Problem
Give back the whole listing verbatim, printing none of its pictures.

Listed entries
Segment Open
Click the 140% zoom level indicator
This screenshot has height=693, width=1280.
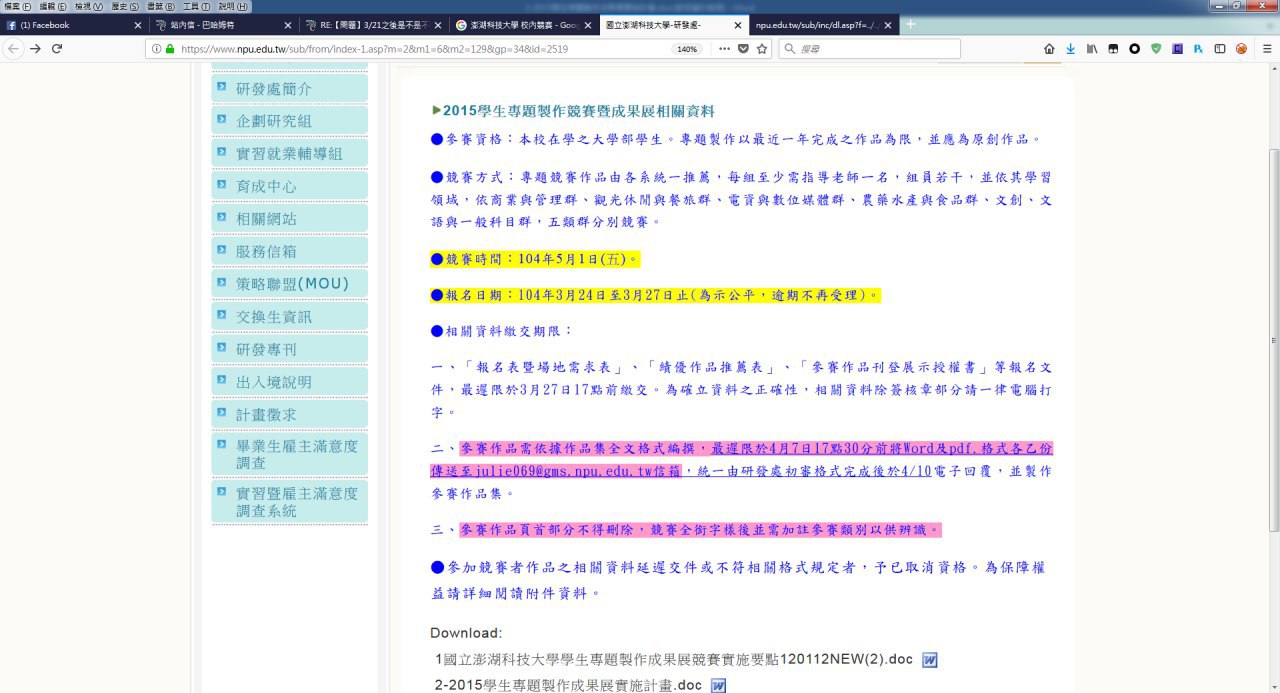tap(687, 49)
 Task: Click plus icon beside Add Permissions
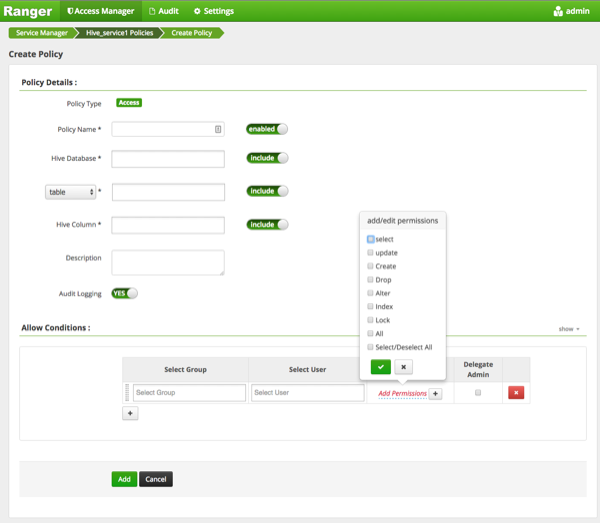click(435, 393)
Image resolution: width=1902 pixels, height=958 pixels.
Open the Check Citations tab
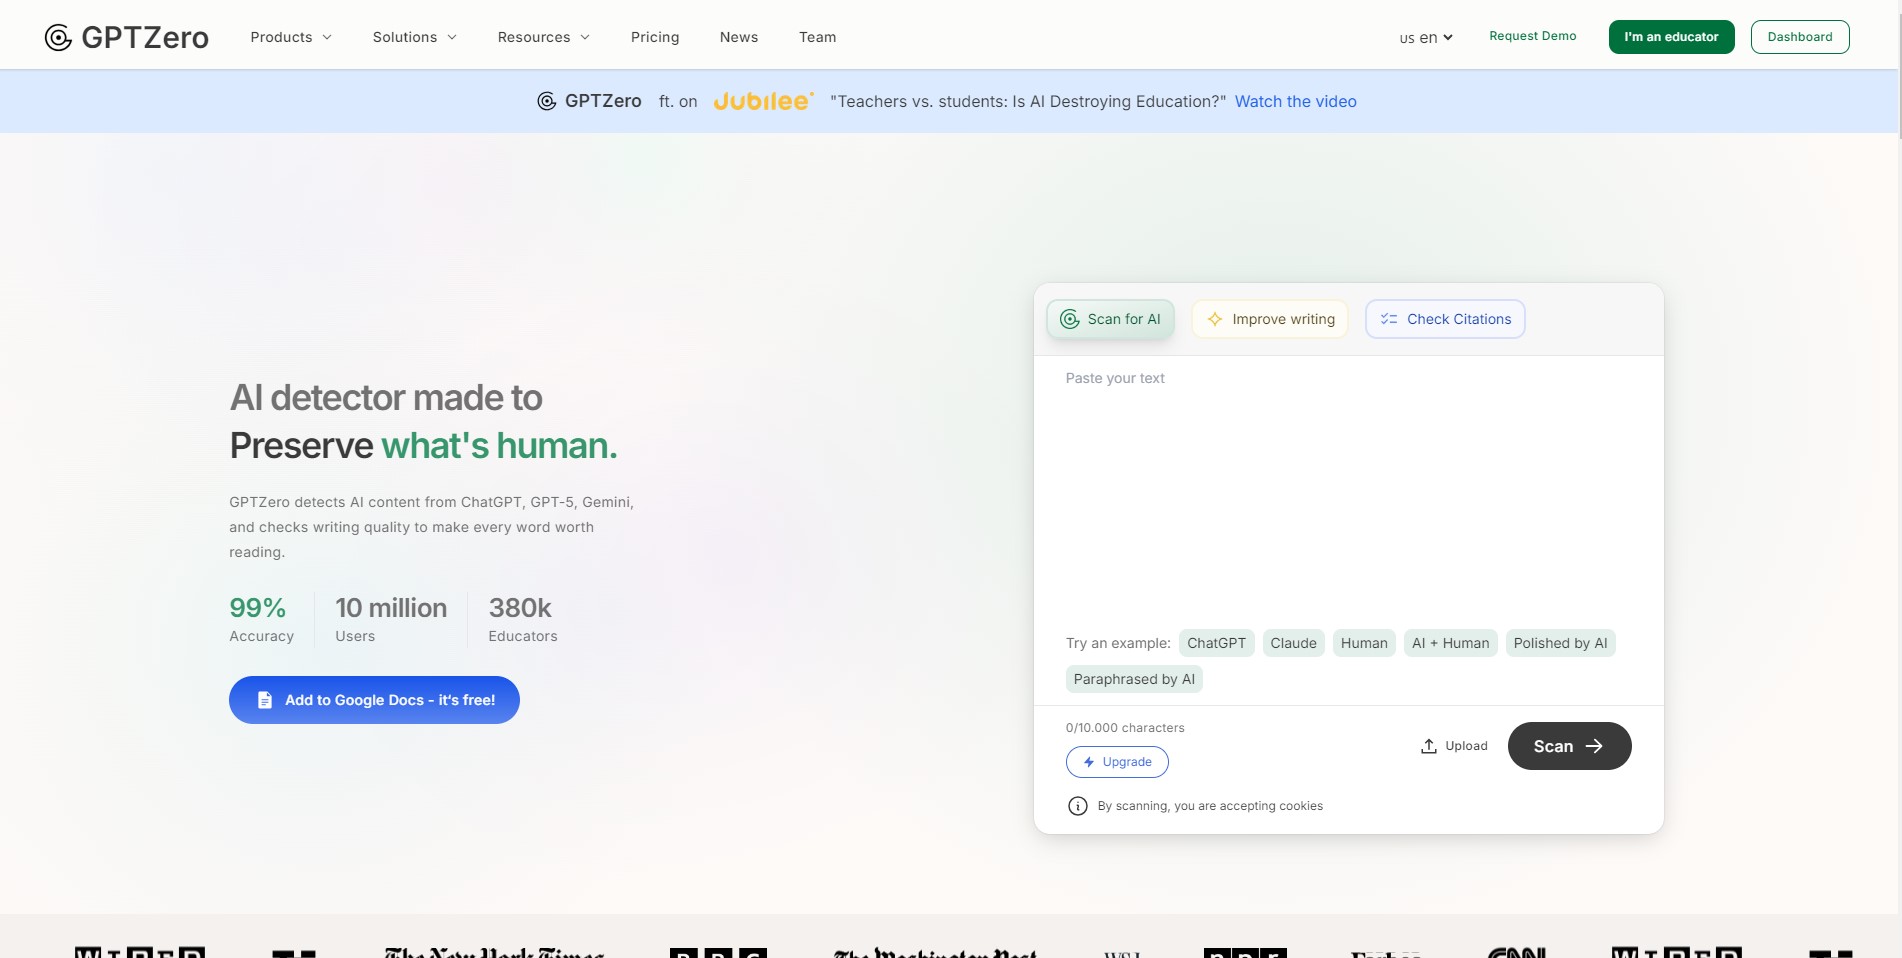(x=1445, y=319)
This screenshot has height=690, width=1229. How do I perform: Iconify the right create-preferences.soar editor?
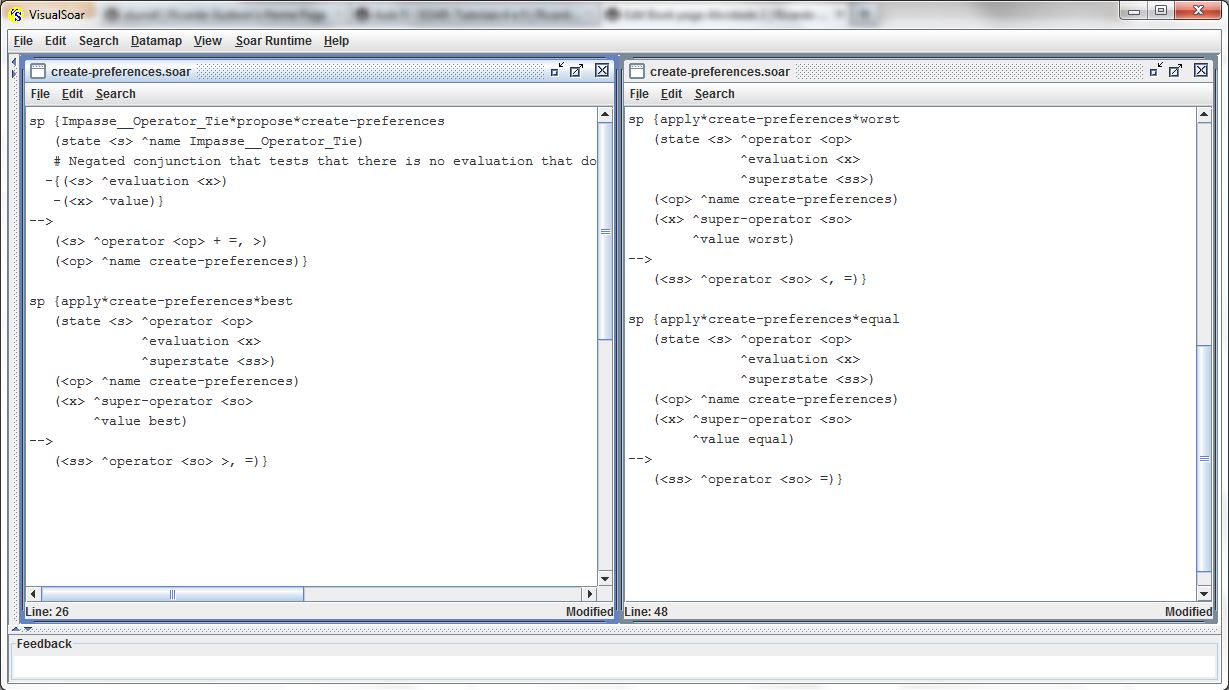(x=1156, y=70)
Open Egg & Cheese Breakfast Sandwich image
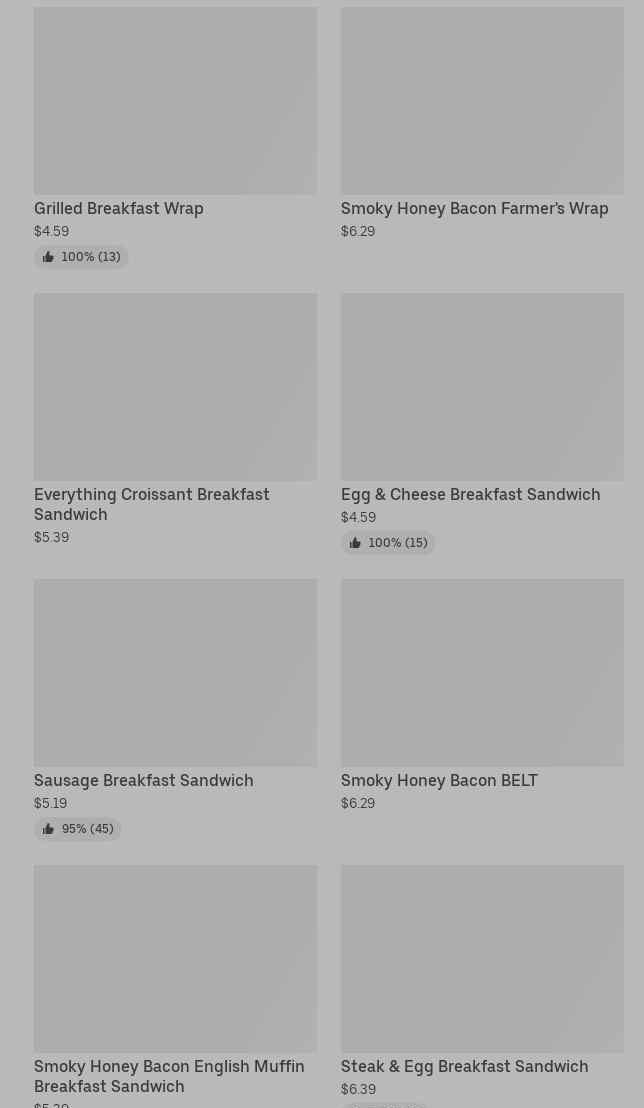Image resolution: width=644 pixels, height=1108 pixels. pos(482,387)
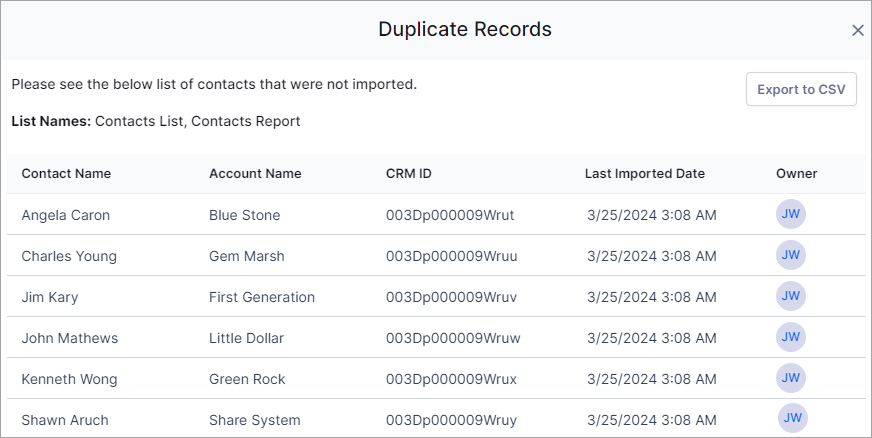This screenshot has height=438, width=872.
Task: Click the Blue Stone account name
Action: (245, 215)
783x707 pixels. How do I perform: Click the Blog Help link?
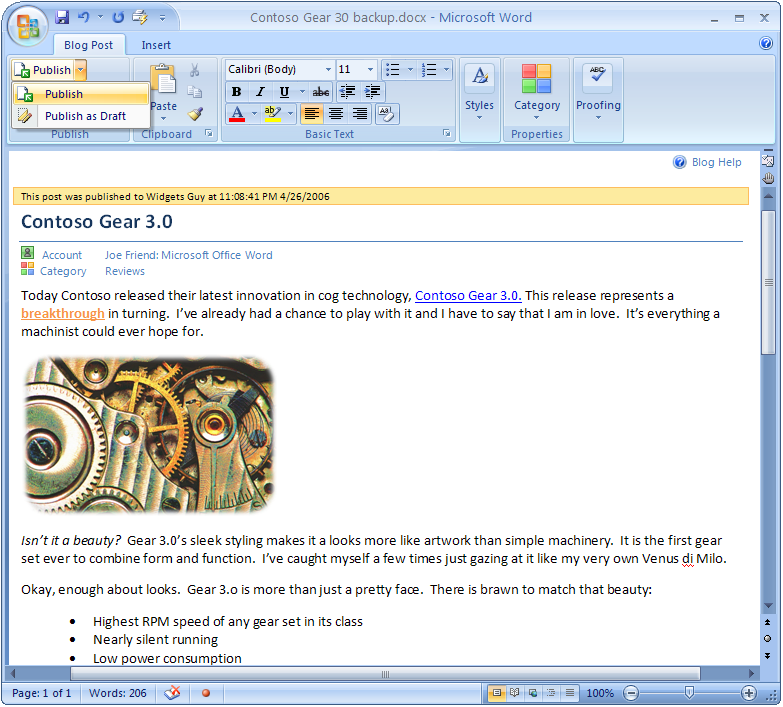pos(716,162)
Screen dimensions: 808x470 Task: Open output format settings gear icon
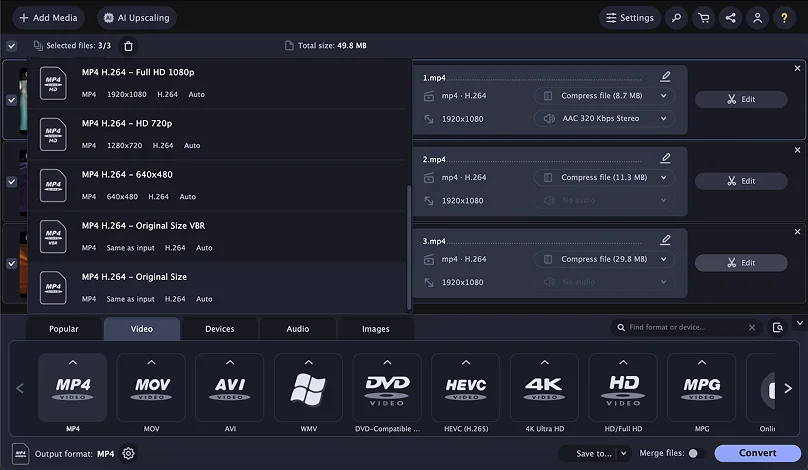tap(129, 453)
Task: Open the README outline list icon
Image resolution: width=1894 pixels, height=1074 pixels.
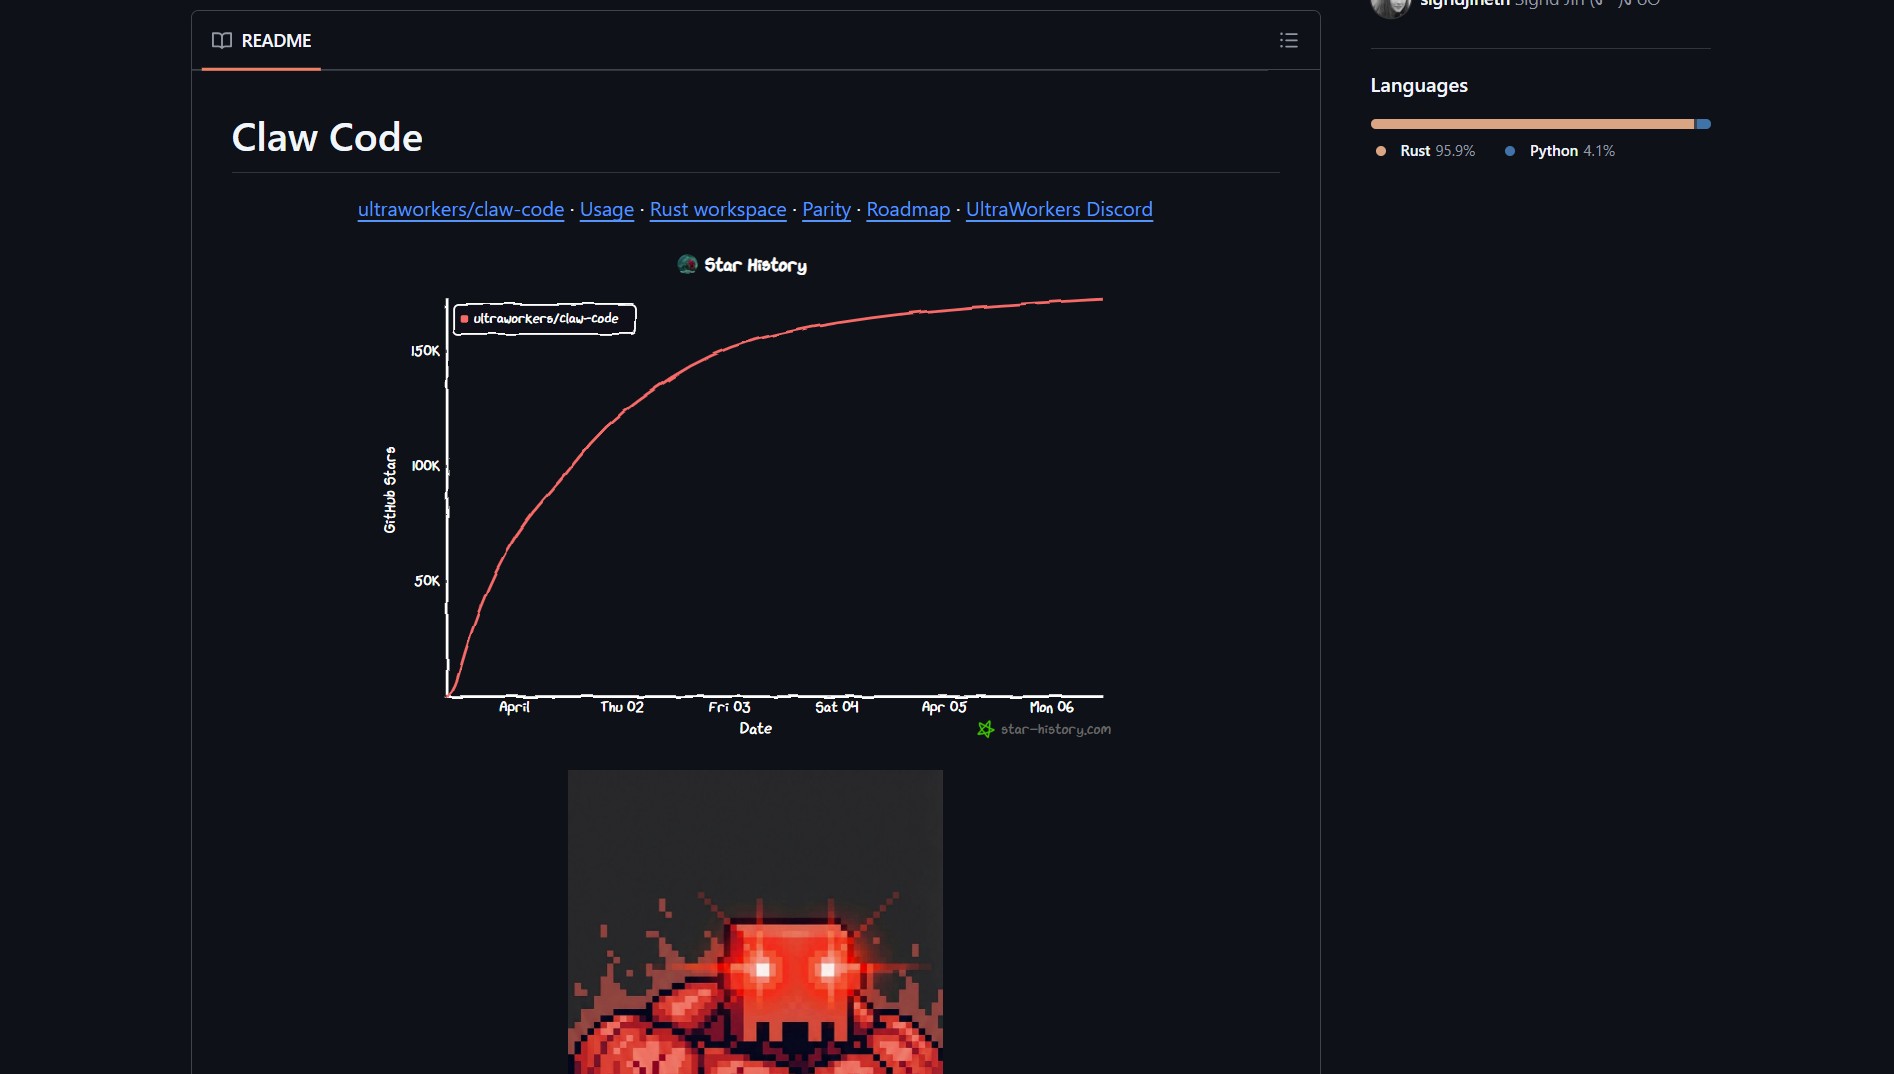Action: [x=1288, y=40]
Segment Closed
Solution
Click the 140% zoom level indicator
This screenshot has height=693, width=1280.
tap(687, 49)
 Task: Click plus icon beside Add Permissions
click(435, 393)
Image resolution: width=1902 pixels, height=958 pixels.
Open the Check Citations tab
(x=1445, y=319)
This screenshot has height=690, width=1229. How do I perform: Iconify the right create-preferences.soar editor?
(x=1156, y=70)
Open Egg & Cheese Breakfast Sandwich image
Image resolution: width=644 pixels, height=1108 pixels. pos(482,387)
This screenshot has height=438, width=872.
Task: Click the Blue Stone account name
Action: (245, 215)
783x707 pixels. How do I perform: Click the Blog Help link?
pos(716,162)
Screen dimensions: 808x470 Task: Open output format settings gear icon
tap(129, 453)
Task: Open the README outline list icon
Image resolution: width=1894 pixels, height=1074 pixels.
Action: [x=1288, y=40]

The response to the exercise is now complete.